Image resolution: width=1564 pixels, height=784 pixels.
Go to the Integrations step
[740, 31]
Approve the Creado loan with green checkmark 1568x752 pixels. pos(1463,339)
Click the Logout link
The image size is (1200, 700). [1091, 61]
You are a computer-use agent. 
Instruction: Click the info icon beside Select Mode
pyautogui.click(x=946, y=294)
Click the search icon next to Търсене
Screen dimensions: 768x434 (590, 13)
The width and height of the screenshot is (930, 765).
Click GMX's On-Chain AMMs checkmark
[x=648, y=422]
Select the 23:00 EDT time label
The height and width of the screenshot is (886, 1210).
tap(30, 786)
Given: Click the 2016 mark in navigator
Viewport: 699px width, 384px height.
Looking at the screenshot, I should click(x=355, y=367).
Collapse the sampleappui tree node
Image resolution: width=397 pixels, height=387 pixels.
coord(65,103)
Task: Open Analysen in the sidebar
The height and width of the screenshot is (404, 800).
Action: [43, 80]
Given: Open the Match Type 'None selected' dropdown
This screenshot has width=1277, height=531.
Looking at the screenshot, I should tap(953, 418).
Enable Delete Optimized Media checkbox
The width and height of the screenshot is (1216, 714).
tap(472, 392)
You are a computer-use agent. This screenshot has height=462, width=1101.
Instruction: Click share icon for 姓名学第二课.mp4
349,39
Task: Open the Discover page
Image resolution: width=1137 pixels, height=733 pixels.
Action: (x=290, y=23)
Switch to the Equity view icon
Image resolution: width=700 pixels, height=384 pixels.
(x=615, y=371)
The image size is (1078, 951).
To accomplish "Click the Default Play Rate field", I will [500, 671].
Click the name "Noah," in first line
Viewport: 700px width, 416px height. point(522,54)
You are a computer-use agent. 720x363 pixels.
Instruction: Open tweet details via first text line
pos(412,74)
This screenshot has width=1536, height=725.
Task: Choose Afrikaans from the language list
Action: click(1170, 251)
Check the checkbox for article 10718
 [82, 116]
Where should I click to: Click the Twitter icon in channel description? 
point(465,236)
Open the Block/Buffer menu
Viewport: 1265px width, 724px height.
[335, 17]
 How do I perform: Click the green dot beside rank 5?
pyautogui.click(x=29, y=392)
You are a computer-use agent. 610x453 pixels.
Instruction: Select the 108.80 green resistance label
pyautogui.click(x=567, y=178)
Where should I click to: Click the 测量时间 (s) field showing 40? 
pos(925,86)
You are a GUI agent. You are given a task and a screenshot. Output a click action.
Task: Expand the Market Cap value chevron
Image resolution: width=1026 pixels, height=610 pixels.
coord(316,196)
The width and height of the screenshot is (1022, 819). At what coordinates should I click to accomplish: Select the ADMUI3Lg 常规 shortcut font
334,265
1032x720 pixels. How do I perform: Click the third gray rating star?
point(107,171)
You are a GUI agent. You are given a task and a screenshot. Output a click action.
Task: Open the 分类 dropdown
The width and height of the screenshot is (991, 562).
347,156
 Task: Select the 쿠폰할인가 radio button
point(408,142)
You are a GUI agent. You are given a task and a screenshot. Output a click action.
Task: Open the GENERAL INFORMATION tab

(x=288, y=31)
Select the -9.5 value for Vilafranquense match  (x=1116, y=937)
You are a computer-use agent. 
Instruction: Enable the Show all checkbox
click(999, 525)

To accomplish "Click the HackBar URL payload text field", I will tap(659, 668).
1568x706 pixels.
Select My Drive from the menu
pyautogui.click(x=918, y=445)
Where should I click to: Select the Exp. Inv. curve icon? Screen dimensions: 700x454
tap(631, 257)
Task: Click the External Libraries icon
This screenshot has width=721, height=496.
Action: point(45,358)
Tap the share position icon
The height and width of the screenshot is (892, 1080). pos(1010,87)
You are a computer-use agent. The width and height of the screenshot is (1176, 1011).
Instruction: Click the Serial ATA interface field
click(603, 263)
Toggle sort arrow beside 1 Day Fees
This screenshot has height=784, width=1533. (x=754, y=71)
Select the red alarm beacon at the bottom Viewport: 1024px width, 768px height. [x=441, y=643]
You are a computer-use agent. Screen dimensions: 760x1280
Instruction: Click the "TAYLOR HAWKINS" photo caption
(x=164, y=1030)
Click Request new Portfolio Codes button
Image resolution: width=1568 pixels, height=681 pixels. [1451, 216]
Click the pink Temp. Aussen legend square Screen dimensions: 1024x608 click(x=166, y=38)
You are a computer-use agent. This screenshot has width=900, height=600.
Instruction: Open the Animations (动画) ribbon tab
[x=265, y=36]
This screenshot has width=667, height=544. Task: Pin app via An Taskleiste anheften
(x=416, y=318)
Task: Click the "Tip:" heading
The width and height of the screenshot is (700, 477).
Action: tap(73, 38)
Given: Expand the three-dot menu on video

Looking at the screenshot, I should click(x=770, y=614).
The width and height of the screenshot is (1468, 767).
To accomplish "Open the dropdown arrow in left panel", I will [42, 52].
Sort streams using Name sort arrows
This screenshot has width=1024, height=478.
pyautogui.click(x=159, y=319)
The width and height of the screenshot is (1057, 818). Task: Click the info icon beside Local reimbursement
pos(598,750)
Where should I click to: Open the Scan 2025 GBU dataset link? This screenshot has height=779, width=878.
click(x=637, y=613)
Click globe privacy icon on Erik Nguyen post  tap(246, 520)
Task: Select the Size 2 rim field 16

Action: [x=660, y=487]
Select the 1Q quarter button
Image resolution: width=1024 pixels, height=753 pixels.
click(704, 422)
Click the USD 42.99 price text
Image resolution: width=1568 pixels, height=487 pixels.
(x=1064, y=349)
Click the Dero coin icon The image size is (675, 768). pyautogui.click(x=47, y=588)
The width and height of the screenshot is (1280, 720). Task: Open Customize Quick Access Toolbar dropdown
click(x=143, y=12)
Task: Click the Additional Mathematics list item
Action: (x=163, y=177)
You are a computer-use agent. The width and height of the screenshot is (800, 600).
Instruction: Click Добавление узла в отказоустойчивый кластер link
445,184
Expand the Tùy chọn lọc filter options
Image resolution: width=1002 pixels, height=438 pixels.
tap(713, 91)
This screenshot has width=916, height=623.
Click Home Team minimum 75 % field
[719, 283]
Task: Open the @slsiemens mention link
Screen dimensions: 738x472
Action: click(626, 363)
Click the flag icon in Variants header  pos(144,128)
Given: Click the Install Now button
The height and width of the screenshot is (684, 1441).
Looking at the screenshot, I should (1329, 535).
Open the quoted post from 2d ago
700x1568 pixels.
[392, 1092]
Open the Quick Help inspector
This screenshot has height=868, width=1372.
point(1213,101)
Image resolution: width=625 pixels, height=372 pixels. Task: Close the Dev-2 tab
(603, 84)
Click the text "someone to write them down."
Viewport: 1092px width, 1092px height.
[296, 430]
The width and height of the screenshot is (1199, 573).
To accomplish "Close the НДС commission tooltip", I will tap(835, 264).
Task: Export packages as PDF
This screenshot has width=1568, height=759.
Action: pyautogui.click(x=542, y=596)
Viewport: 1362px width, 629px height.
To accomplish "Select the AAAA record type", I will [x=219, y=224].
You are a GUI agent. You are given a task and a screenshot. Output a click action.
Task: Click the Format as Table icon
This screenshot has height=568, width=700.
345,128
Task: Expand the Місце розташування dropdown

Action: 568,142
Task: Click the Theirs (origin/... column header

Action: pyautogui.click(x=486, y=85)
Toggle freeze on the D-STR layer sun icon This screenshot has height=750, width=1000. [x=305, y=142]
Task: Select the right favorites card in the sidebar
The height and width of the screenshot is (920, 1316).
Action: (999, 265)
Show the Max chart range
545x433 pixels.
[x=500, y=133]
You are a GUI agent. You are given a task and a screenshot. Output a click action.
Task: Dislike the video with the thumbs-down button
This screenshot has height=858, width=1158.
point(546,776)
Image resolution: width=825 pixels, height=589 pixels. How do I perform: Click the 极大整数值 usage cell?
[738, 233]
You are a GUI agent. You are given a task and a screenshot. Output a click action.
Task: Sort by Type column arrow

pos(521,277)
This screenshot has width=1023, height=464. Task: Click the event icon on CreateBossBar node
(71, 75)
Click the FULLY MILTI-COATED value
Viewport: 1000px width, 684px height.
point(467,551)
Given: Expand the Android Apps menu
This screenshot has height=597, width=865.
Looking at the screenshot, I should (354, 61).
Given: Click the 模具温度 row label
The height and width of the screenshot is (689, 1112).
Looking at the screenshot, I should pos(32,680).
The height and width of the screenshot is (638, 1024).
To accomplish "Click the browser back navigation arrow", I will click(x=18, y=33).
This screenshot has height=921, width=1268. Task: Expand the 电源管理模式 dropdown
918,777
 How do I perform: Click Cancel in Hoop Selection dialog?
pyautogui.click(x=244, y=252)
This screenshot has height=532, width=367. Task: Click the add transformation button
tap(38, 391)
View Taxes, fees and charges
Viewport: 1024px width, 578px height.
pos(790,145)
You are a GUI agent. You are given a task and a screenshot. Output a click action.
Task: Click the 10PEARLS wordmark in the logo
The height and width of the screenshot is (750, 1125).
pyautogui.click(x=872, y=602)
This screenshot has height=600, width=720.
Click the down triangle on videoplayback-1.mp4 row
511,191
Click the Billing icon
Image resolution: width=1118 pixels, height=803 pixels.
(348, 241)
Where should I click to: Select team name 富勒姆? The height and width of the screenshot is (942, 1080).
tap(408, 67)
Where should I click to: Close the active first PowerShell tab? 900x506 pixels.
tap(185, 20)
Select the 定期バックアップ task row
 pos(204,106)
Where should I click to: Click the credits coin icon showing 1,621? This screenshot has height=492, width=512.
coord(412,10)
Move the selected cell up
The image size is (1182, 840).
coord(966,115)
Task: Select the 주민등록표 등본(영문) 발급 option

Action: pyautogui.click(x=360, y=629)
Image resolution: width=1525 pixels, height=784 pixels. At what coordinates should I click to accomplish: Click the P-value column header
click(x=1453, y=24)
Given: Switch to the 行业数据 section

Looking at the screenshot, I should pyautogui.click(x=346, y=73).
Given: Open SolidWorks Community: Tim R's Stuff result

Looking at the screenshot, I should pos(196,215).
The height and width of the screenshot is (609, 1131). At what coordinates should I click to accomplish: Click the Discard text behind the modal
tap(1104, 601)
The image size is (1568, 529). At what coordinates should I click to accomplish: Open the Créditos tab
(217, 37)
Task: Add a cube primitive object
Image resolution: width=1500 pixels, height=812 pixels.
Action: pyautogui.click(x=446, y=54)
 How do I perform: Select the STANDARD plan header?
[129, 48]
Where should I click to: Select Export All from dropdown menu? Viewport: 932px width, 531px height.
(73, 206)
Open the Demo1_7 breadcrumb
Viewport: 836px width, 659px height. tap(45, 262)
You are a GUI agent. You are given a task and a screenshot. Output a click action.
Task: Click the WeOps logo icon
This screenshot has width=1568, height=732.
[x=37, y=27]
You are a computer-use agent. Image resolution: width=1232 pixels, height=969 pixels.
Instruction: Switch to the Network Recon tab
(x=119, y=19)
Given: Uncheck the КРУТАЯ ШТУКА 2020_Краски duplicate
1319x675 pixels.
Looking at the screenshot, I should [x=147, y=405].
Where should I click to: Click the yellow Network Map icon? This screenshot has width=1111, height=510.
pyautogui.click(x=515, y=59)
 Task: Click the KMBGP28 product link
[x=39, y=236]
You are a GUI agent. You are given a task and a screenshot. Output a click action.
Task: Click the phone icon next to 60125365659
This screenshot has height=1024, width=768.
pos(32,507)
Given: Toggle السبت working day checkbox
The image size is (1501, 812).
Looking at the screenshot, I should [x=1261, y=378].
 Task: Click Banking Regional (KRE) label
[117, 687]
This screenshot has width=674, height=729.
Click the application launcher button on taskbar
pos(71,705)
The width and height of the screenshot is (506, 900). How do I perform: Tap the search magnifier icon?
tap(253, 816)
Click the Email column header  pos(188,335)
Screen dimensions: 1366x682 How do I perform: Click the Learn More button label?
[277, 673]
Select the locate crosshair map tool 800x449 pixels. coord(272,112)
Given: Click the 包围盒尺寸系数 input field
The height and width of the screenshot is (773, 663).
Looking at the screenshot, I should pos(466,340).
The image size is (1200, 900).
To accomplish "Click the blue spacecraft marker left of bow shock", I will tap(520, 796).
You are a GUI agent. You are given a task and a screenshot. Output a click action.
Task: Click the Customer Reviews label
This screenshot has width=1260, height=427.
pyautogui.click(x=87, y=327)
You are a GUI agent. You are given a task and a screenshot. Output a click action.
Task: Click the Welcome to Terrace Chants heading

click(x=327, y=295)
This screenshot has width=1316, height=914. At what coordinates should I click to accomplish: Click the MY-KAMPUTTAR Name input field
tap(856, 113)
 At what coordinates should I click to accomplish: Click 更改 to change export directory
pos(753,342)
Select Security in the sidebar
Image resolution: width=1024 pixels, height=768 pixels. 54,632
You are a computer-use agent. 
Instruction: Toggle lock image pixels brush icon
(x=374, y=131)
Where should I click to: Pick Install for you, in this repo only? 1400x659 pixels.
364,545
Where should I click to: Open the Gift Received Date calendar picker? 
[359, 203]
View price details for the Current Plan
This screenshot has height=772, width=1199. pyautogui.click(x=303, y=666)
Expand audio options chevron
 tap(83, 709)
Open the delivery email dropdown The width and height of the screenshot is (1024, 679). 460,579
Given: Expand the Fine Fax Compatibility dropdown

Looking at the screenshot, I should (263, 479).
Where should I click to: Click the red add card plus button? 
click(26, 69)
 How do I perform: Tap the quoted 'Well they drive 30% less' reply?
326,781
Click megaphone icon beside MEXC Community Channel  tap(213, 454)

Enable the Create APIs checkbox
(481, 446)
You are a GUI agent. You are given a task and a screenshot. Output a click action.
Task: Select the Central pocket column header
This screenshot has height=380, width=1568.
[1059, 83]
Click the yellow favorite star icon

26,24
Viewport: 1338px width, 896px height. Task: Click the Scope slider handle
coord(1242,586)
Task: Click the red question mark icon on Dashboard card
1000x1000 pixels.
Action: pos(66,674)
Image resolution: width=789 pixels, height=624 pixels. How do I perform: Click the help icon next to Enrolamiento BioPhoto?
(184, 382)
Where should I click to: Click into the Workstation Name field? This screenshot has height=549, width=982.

What is being asked: Set down the lines of the records exactly, from the first one through the line containing "You are a computer-use agent. 610x453 pixels.", and add nothing else.

Response box:
Image resolution: width=1564 pixels, height=784 pixels.
Go to the Integrations step
[740, 31]
Approve the Creado loan with green checkmark 1568x752 pixels. pos(1463,339)
Click the Logout link
The image size is (1200, 700). [1091, 61]
You are a computer-use agent. 
Instruction: Click the info icon beside Select Mode
pyautogui.click(x=946, y=294)
Click the search icon next to Търсене
Screen dimensions: 768x434 (590, 13)
The width and height of the screenshot is (930, 765).
Click GMX's On-Chain AMMs checkmark
[x=648, y=422]
Select the 23:00 EDT time label
The height and width of the screenshot is (886, 1210).
tap(30, 786)
Given: Click the 2016 mark in navigator
Viewport: 699px width, 384px height.
Looking at the screenshot, I should click(x=355, y=367).
Collapse the sampleappui tree node
Image resolution: width=397 pixels, height=387 pixels.
coord(65,103)
Task: Open Analysen in the sidebar
The height and width of the screenshot is (404, 800).
Action: [43, 80]
Given: Open the Match Type 'None selected' dropdown
This screenshot has width=1277, height=531.
Looking at the screenshot, I should tap(953, 418).
Enable Delete Optimized Media checkbox
The width and height of the screenshot is (1216, 714).
tap(472, 392)
You are a computer-use agent. This screenshot has height=462, width=1101.
Instruction: Click share icon for 姓名学第二课.mp4
349,39
Task: Open the Discover page
Image resolution: width=1137 pixels, height=733 pixels.
Action: (x=290, y=23)
Switch to the Equity view icon
Image resolution: width=700 pixels, height=384 pixels.
(x=615, y=371)
The image size is (1078, 951).
To accomplish "Click the Default Play Rate field", I will [500, 671].
Click the name "Noah," in first line
Viewport: 700px width, 416px height. point(522,54)
You are a computer-use agent. 720x363 pixels.
Instruction: Open tweet details via first text line
pos(412,74)
This screenshot has width=1536, height=725.
Task: Choose Afrikaans from the language list
Action: click(1170, 251)
Check the checkbox for article 10718
 [82, 116]
Where should I click to: Click the Twitter icon in channel description? 
point(465,236)
Open the Block/Buffer menu
Viewport: 1265px width, 724px height.
[335, 17]
 How do I perform: Click the green dot beside rank 5?
pyautogui.click(x=29, y=392)
You are a computer-use agent. 610x453 pixels.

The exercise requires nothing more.